Das Bürgergeld ist kein bedingungsloses Grundeinkommen, es gibt Mitwirkungspflichten. Menschen müssen oftmals unterstützt und gecoacht werden, um sie in Arbeit zu bringen. Manche sind krank an Leib oder Seele, andere sind alleinerziehend und finden keine Unterbringung für ihre Kinder, andere wohnen auf dem Land und sind nicht unbedingt mobil, weil sie sich kein Auto leisten können, wieder andere müssen qualifiziert werden. 

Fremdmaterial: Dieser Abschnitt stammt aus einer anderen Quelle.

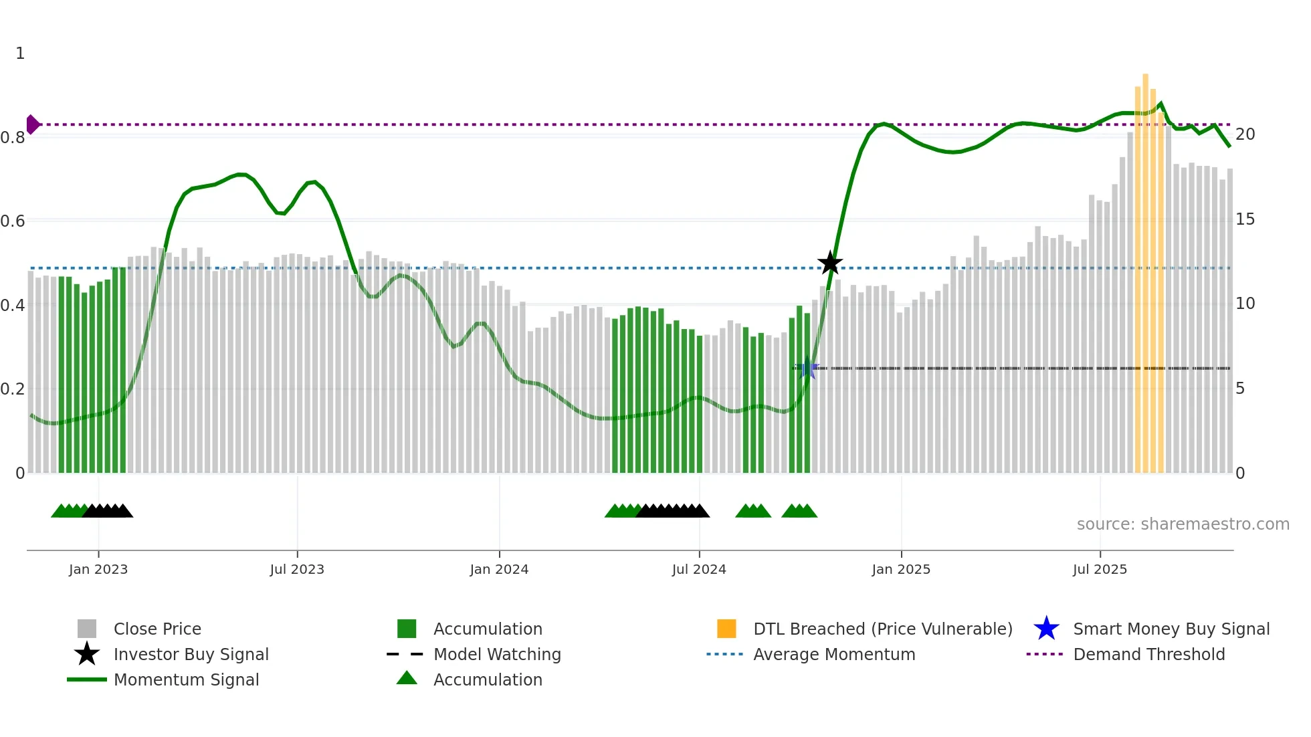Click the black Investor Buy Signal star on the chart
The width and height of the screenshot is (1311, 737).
830,263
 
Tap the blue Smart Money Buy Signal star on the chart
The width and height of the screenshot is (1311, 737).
807,368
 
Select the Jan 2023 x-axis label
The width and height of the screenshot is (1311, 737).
98,569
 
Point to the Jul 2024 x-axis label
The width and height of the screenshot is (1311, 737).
699,569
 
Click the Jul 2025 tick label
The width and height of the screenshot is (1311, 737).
1100,569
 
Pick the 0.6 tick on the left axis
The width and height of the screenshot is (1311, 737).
13,221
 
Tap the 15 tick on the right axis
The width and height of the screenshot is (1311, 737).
1245,219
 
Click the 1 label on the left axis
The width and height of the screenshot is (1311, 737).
20,54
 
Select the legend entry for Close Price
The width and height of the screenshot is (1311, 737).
157,629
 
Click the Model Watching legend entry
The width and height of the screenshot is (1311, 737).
497,654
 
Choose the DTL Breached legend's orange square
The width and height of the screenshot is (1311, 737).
726,629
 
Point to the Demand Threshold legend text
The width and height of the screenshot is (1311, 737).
1148,654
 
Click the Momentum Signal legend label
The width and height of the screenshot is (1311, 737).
186,679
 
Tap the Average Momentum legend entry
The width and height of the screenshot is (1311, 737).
833,654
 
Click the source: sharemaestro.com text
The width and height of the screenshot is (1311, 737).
1183,524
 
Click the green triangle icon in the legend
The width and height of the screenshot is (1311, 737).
407,678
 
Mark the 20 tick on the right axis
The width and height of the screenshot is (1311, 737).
1245,134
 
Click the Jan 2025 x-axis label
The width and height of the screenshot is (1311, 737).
901,569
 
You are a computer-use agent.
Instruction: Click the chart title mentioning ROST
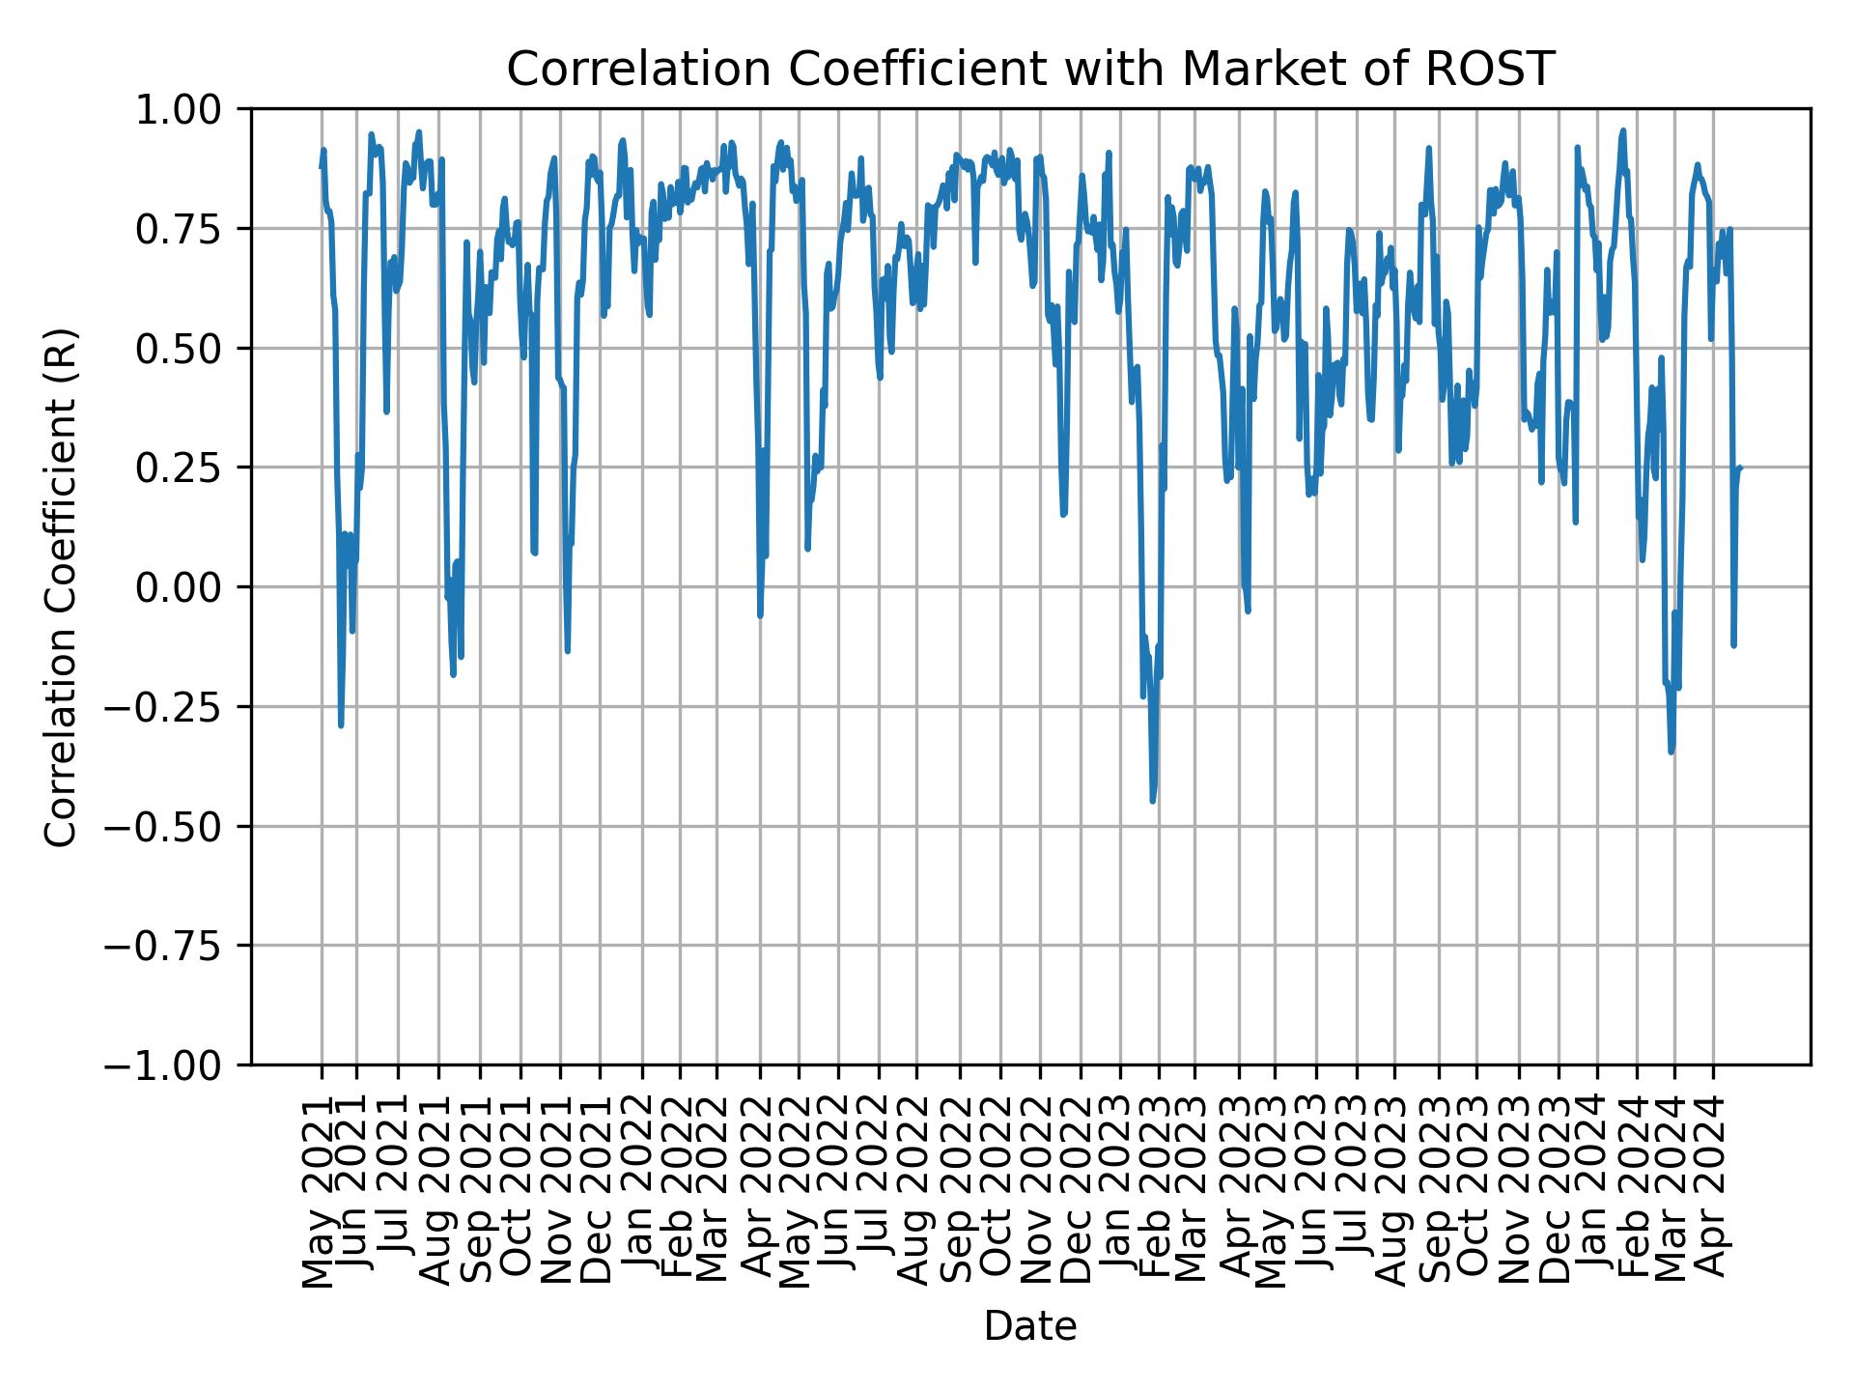click(x=1030, y=70)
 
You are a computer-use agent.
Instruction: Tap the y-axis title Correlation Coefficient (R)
click(x=61, y=586)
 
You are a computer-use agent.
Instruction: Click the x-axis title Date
click(x=1030, y=1326)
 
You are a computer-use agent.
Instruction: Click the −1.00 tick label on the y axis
click(x=176, y=1065)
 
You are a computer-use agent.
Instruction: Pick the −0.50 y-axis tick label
click(x=176, y=826)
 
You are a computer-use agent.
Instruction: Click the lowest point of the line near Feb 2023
click(x=1153, y=801)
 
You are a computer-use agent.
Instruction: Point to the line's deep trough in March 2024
click(x=1671, y=752)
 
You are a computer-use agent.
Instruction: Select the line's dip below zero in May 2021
click(x=341, y=725)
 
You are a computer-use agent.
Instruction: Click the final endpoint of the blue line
click(x=1741, y=468)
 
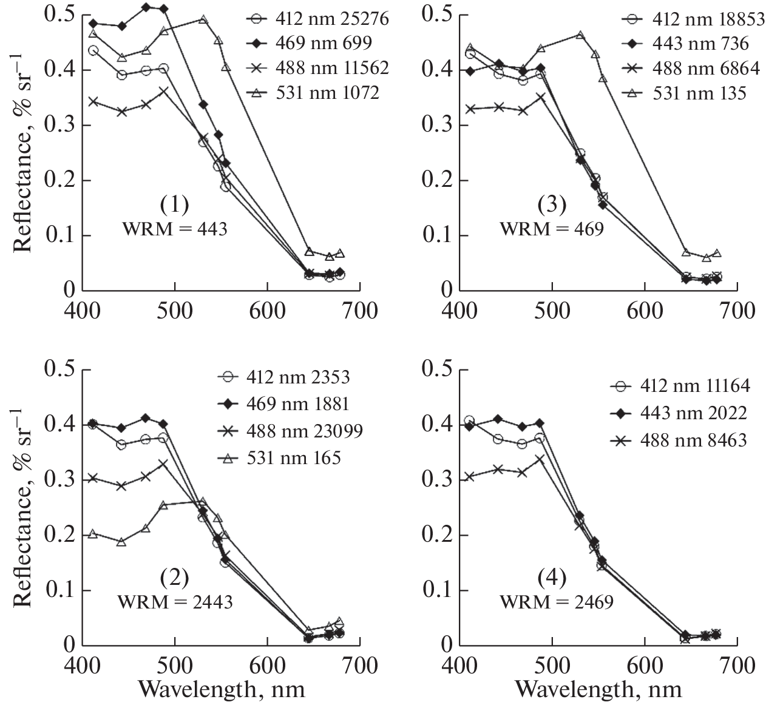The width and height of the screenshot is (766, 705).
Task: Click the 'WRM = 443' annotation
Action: [x=175, y=230]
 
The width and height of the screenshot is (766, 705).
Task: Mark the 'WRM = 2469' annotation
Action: [x=556, y=602]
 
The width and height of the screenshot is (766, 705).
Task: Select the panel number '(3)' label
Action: [x=552, y=206]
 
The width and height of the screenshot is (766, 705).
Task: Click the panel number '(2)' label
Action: [x=175, y=578]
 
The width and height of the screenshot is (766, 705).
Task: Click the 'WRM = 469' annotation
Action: [x=552, y=230]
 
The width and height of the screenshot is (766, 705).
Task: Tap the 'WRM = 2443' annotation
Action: [x=175, y=602]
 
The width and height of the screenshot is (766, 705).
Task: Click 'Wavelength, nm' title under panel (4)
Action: [x=598, y=690]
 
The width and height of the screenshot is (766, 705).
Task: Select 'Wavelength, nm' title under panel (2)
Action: [x=221, y=690]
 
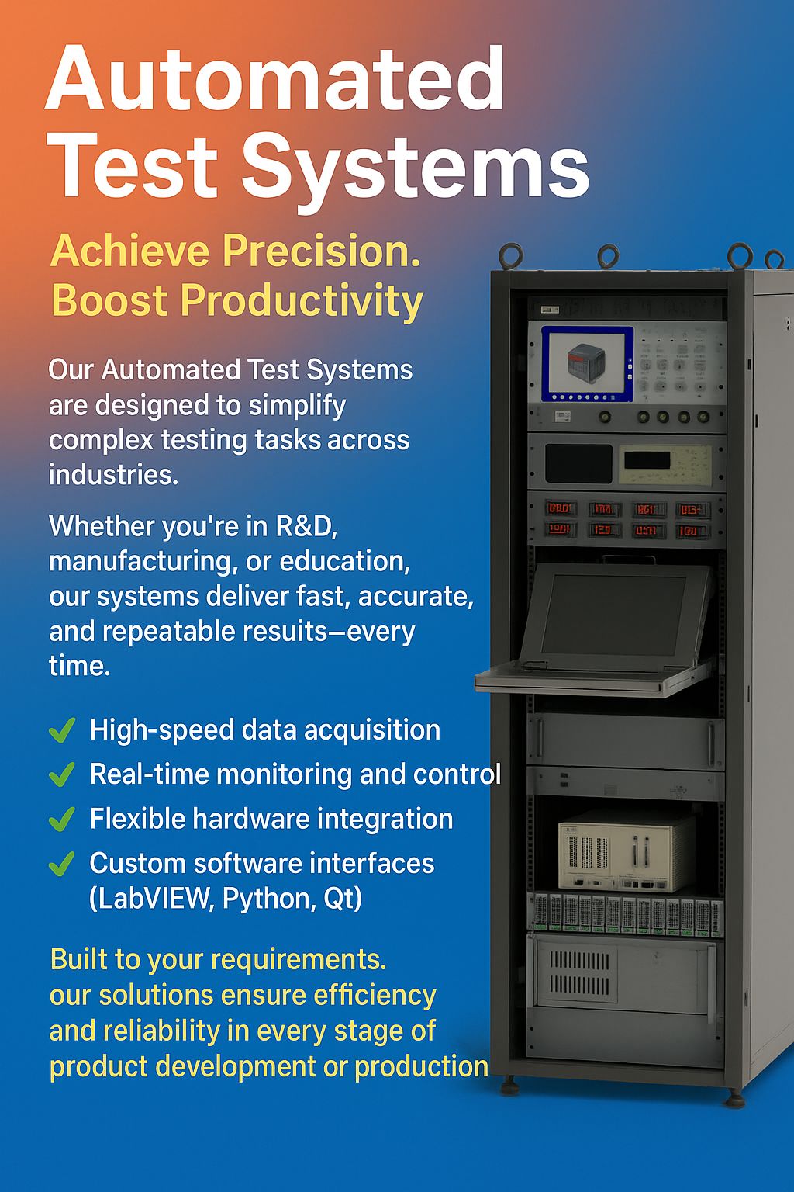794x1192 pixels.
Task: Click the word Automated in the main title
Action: coord(275,78)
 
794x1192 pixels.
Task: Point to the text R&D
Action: coord(306,526)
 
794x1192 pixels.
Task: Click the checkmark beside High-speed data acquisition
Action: coord(62,729)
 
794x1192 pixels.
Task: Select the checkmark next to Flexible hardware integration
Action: coord(62,819)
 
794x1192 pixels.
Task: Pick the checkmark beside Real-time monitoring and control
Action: coord(62,774)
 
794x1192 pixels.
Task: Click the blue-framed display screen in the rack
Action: coord(587,364)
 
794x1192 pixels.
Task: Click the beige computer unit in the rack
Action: coord(627,851)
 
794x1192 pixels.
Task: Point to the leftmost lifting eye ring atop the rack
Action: coord(511,255)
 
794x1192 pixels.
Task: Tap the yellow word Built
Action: coord(79,959)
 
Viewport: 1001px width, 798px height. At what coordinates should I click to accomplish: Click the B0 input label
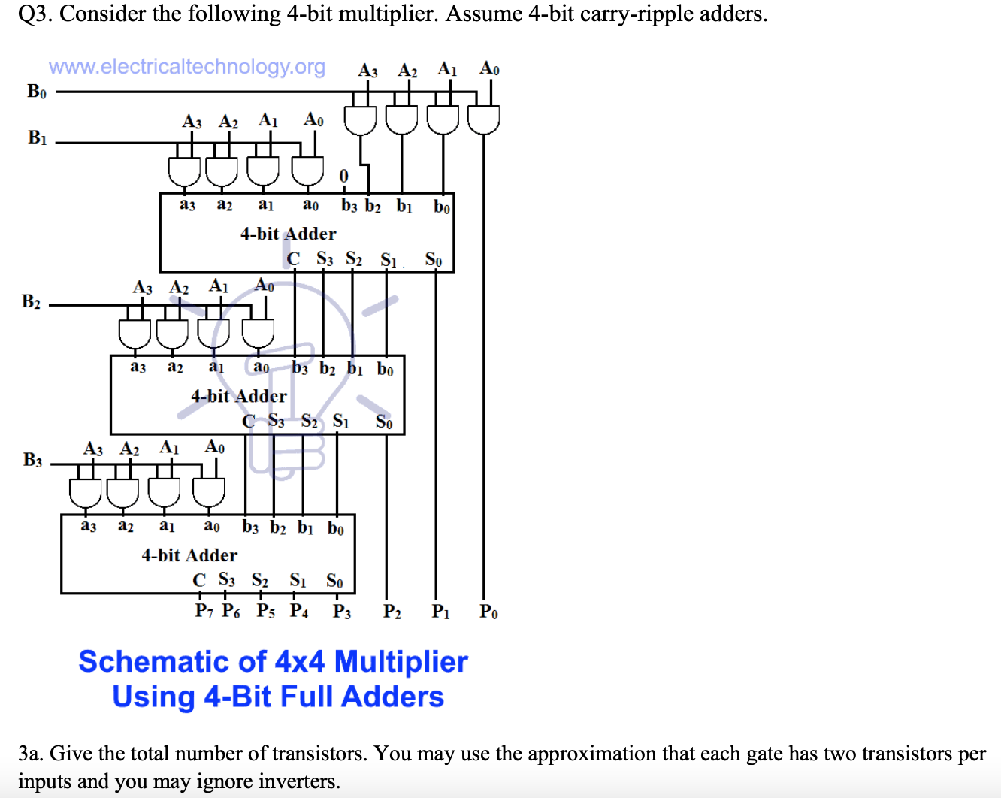click(x=37, y=92)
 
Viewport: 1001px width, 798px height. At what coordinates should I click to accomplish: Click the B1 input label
click(x=37, y=138)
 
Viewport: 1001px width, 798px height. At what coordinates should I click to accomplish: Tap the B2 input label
click(x=31, y=302)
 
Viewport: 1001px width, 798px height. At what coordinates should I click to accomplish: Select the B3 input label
click(x=32, y=460)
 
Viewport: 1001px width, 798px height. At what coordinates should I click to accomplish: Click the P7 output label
click(x=204, y=611)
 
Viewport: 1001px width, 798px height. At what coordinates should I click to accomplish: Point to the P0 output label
click(x=488, y=612)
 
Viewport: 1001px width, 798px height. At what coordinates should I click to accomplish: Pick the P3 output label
click(x=342, y=612)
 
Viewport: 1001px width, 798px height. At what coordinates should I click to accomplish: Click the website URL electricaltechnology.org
click(x=187, y=67)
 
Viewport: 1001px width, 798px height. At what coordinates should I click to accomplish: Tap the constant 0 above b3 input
click(x=343, y=176)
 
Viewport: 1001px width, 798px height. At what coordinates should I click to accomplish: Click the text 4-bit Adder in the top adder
click(x=288, y=234)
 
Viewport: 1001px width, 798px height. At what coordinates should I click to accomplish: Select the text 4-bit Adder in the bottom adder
click(x=189, y=555)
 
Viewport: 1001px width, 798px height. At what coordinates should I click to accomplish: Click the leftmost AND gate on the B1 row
click(x=184, y=171)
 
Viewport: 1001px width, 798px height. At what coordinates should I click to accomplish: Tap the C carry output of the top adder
click(x=293, y=259)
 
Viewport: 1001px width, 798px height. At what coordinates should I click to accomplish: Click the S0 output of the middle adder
click(x=384, y=422)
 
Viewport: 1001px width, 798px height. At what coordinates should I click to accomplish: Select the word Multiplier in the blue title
click(x=401, y=662)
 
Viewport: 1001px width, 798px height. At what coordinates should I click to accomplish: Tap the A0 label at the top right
click(x=489, y=69)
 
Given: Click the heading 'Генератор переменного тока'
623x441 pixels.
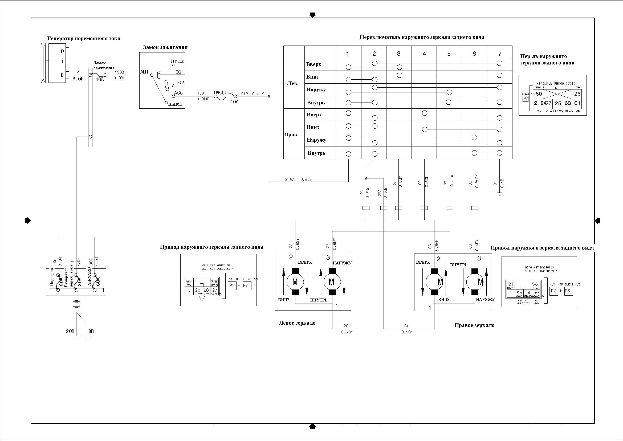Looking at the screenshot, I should pyautogui.click(x=84, y=39).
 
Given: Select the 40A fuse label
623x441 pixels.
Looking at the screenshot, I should pyautogui.click(x=99, y=80).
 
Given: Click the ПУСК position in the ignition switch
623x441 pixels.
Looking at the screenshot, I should pyautogui.click(x=177, y=61).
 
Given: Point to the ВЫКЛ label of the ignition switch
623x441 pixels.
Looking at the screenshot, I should pyautogui.click(x=175, y=104).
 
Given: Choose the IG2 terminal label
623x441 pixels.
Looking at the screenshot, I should pyautogui.click(x=180, y=83).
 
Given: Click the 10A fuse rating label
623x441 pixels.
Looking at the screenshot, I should pyautogui.click(x=234, y=102).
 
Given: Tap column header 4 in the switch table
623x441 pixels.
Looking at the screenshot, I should pyautogui.click(x=424, y=54).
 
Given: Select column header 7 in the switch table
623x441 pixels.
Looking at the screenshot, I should pyautogui.click(x=500, y=54).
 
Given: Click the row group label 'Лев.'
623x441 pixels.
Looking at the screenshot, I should pyautogui.click(x=293, y=84).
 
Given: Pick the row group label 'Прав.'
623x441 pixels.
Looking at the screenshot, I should pyautogui.click(x=291, y=135).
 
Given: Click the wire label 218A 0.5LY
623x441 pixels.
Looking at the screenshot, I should pyautogui.click(x=298, y=179).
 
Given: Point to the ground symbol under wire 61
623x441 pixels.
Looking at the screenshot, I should pyautogui.click(x=499, y=194).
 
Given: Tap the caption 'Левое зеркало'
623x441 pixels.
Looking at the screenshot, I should pyautogui.click(x=297, y=323).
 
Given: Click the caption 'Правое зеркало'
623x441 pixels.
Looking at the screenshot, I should pyautogui.click(x=474, y=325).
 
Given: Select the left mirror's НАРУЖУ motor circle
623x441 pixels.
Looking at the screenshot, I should pyautogui.click(x=331, y=282).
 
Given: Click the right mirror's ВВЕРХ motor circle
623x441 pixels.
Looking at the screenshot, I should pyautogui.click(x=434, y=282).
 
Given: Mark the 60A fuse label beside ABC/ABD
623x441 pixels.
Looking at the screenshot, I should pyautogui.click(x=98, y=281).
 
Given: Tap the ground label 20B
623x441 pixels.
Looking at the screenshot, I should pyautogui.click(x=70, y=331).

In einem Viertel aller Haushalte, an die Bürgergeld ausbezahlt wird, wird gearbeitet. Die Erwerbstätigen bekommen aber so wenig Lohn, dass sie aufstocken müssen. Sonst können sie ihre Mieten und ihren Lebensunterhalt für sich und ihre Kinder nicht bestreiten. Die Löhne sind in Deutschland zu gering, die Tarifbindung ist im freien Fall und sechs Millionen Menschen arbeiten für den Mindestlohn. Deshalb sind sie auf Bürgergeld angewiesen.

99 von 100 Bürgergeldbeziehenden wirken mit, sie haben ein echtes Interesse und ihnen gilt unsere volle Solidarität. Einer von 100 verweigert sich, das sind die Fälle, die immer exemplarisch für alle im Vordergrund stehen. Diese ganz kleine Gruppe darf nicht auf unsere Unterstützung hoffen. Auch sie in Arbeit zu bringen, ist unsere Aufgabe.